- [MATERIAL TO PROCESS]:
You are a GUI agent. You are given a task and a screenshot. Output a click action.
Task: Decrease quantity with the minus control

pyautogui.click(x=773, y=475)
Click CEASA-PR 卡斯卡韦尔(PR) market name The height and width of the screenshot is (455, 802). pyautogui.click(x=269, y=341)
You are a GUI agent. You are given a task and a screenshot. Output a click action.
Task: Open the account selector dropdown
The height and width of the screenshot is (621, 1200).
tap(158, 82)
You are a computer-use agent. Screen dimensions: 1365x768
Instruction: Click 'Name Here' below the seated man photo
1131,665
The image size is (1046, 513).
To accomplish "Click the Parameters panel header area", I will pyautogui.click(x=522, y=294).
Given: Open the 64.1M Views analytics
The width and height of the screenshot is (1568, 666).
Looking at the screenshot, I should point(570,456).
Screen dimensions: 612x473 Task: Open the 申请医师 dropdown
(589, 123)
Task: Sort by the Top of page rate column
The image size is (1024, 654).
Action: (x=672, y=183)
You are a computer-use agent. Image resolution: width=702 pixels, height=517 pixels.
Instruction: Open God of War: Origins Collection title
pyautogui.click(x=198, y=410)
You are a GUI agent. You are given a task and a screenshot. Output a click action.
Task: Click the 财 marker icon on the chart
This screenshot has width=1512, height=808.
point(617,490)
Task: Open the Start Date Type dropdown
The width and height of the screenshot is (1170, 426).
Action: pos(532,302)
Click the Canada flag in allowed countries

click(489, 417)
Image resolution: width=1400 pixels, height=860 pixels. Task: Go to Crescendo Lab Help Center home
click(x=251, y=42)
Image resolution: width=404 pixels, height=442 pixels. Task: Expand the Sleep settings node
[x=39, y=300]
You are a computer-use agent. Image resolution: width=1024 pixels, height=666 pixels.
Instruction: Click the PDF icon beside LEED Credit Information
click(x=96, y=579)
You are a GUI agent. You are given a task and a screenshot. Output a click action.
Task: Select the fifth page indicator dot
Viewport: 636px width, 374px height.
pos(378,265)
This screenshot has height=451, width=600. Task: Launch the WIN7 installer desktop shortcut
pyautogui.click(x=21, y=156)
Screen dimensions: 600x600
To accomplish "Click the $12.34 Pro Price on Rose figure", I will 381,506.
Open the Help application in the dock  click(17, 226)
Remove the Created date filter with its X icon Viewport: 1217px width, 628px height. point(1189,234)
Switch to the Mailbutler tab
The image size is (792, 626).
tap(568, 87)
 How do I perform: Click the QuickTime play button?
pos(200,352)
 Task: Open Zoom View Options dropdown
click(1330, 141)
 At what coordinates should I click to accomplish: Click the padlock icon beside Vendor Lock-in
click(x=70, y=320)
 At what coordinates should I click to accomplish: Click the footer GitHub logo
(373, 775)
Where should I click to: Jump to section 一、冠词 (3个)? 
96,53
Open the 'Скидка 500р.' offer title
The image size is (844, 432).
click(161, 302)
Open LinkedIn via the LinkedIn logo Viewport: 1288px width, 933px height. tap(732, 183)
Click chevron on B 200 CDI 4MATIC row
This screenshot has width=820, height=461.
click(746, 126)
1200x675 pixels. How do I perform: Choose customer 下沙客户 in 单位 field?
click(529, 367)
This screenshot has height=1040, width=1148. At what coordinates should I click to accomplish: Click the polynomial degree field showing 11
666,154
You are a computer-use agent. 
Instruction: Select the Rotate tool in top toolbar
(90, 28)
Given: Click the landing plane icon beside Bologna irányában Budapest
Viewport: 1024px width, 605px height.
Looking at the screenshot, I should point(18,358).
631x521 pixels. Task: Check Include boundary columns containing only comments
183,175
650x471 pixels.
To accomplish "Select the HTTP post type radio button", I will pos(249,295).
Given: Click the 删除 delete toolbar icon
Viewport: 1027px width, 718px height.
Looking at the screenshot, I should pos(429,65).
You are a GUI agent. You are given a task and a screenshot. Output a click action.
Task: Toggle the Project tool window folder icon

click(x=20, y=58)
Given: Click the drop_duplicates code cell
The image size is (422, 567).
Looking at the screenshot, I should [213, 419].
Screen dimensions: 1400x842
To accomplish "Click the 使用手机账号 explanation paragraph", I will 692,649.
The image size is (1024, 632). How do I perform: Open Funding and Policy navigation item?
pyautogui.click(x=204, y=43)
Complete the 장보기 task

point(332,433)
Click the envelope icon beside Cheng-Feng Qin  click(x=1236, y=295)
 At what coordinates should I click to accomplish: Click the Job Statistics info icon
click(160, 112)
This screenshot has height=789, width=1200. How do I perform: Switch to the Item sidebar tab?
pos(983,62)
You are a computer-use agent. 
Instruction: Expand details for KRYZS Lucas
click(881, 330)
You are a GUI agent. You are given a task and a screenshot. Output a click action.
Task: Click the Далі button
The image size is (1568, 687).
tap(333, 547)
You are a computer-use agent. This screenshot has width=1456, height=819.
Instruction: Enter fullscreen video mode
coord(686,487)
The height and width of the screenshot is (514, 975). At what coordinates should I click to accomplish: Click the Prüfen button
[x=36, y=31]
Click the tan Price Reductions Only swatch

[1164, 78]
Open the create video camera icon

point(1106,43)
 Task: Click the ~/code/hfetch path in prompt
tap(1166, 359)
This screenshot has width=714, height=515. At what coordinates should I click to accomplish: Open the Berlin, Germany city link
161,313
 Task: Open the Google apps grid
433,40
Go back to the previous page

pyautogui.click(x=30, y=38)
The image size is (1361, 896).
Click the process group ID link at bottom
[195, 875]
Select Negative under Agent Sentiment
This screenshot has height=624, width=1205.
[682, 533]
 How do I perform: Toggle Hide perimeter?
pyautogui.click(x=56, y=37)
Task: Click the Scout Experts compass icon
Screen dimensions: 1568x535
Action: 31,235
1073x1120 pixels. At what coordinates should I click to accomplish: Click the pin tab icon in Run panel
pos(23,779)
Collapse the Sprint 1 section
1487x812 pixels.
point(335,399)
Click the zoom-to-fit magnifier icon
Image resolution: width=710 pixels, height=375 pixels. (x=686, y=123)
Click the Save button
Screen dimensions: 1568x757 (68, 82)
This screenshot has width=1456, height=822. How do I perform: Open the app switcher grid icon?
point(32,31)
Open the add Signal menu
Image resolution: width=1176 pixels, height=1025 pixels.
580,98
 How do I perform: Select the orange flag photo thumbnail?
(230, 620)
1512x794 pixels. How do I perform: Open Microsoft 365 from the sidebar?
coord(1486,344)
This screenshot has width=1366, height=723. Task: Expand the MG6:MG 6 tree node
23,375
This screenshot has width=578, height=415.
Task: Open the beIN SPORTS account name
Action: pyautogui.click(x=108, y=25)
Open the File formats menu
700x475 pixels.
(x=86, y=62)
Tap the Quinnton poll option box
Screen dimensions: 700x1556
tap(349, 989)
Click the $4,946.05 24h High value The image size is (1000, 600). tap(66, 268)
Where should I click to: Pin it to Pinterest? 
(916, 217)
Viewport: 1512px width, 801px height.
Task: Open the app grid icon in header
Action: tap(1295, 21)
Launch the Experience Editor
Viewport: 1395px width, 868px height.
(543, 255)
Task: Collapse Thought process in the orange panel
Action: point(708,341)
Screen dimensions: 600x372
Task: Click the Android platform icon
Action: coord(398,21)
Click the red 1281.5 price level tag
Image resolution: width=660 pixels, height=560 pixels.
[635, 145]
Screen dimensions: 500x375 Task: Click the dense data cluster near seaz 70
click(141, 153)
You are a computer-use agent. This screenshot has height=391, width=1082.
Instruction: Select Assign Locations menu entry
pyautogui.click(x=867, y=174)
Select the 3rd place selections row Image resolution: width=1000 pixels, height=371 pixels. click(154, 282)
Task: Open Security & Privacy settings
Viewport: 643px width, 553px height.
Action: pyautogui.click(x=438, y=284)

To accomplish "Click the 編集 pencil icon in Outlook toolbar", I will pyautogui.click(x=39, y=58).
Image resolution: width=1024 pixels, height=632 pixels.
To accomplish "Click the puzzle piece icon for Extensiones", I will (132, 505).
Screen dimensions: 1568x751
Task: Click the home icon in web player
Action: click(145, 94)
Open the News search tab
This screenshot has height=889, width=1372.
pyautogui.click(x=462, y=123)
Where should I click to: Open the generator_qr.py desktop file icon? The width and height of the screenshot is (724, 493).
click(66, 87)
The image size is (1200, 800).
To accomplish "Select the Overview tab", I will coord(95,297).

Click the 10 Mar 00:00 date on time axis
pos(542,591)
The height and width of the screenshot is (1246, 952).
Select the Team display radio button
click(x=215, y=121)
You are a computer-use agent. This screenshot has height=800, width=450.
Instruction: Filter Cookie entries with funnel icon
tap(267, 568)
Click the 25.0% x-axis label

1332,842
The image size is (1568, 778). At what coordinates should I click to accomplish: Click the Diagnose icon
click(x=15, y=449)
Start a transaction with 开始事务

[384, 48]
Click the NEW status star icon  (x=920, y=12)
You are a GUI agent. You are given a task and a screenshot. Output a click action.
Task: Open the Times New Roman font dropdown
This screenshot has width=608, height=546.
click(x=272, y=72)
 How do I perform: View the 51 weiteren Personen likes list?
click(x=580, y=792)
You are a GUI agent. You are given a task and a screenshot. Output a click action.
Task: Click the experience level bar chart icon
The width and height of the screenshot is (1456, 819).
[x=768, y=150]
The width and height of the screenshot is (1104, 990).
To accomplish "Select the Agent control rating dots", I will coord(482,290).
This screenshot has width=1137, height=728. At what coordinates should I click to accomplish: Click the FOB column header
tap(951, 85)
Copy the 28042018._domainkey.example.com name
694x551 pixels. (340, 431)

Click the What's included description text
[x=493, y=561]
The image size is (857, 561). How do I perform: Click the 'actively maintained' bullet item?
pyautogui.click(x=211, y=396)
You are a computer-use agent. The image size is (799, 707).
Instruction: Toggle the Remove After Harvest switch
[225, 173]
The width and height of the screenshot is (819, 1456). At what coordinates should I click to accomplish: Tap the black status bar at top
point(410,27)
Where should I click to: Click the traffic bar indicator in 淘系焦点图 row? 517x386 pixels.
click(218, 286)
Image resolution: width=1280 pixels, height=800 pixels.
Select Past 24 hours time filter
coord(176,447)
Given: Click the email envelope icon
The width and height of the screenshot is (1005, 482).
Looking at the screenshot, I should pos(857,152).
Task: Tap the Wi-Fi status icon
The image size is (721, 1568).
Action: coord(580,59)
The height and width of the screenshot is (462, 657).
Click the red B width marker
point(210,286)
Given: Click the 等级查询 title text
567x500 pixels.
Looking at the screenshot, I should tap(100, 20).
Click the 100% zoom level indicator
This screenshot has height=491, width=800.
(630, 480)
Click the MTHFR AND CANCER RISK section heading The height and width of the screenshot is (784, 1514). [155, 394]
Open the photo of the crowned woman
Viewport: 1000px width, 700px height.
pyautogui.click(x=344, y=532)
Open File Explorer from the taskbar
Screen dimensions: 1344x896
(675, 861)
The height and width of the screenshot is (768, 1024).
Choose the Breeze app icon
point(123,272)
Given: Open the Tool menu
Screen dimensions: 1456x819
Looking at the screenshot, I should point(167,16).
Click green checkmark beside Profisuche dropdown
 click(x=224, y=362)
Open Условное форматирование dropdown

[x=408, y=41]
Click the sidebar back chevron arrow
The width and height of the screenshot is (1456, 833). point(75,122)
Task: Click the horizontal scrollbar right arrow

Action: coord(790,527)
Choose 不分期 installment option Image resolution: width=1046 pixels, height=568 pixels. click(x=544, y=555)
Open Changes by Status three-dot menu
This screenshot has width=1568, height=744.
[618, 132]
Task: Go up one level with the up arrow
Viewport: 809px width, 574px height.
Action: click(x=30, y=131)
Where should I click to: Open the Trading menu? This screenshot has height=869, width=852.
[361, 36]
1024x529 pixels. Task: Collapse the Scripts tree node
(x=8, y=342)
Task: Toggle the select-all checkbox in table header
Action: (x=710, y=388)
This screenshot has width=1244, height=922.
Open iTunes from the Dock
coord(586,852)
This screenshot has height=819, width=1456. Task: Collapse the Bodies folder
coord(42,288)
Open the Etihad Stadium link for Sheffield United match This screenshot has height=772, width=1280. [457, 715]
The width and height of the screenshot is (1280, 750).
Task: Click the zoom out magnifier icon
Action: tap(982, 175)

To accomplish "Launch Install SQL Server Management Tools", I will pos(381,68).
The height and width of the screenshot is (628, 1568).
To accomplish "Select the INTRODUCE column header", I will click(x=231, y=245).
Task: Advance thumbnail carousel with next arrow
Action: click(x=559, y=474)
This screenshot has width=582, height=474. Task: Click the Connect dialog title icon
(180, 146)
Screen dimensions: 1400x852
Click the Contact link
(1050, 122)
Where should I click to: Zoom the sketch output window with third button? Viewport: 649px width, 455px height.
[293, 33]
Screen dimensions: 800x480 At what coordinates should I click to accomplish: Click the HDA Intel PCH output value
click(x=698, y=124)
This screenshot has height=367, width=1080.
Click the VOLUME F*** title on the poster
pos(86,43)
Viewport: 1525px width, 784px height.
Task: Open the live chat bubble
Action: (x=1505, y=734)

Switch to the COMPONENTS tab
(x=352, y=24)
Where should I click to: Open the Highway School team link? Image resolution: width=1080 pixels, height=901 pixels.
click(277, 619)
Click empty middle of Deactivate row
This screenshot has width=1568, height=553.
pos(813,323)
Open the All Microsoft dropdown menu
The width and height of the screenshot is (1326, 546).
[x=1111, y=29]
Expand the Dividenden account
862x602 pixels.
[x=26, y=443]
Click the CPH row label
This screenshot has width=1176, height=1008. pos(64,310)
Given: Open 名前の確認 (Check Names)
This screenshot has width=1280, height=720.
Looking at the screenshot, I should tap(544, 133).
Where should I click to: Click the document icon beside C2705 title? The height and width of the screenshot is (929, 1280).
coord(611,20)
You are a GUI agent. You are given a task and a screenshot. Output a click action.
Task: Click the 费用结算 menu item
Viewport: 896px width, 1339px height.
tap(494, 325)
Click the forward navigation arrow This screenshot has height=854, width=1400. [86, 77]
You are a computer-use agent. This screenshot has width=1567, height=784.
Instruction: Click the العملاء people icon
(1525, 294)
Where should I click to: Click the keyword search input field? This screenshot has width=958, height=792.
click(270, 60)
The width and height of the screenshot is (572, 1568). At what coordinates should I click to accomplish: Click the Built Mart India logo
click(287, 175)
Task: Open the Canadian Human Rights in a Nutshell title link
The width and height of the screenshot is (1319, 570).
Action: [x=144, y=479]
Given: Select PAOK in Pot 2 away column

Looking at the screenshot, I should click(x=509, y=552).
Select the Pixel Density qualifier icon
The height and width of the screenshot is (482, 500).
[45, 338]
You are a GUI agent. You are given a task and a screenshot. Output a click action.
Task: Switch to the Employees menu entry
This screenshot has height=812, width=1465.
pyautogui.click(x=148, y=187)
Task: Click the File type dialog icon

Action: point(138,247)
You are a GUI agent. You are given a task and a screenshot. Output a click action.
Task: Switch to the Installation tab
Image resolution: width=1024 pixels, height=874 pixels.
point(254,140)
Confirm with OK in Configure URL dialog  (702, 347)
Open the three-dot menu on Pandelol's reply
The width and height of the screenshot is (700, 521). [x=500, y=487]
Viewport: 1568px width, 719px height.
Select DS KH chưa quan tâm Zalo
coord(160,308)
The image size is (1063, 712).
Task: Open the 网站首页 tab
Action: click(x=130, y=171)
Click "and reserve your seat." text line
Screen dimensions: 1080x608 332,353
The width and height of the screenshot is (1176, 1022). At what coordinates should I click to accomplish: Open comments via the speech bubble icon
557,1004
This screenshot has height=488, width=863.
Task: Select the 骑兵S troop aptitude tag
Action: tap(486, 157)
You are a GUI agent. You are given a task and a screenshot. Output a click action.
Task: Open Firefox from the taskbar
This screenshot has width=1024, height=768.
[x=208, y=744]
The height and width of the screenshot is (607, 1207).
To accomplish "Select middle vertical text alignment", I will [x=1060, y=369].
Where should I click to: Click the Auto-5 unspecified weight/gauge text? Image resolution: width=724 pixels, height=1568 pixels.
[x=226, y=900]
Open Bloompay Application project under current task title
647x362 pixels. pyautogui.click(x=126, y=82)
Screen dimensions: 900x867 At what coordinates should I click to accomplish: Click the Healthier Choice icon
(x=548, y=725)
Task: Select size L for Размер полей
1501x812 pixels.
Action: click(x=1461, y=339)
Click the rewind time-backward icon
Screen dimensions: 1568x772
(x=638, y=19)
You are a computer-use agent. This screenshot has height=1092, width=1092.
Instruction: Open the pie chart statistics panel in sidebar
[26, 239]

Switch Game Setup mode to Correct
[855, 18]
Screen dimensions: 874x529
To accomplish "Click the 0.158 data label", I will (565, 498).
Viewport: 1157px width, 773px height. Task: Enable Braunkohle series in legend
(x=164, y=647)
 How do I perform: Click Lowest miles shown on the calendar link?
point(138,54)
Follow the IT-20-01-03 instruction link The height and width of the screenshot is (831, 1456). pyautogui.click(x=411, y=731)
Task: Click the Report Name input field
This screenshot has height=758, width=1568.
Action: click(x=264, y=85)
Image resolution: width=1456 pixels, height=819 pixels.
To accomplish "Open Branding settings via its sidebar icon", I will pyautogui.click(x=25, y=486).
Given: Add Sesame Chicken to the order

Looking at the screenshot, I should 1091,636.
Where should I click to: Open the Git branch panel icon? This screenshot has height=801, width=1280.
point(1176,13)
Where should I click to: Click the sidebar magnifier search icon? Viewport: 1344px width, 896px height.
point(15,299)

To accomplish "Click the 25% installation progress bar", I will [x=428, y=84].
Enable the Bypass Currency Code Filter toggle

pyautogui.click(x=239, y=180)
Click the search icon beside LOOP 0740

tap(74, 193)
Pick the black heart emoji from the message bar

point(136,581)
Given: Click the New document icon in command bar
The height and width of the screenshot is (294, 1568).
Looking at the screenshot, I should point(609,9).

- [JOB]: Show every line of the entries above that contains the word "section", matching its case exactly.

- [EXERCISE OUTPUT]:
Where should I click to: Jump to section 一、冠词 (3个)? 
Collapse the Sprint 1 section
Click the MTHFR AND CANCER RISK section heading The height and width of the screenshot is (784, 1514). [155, 394]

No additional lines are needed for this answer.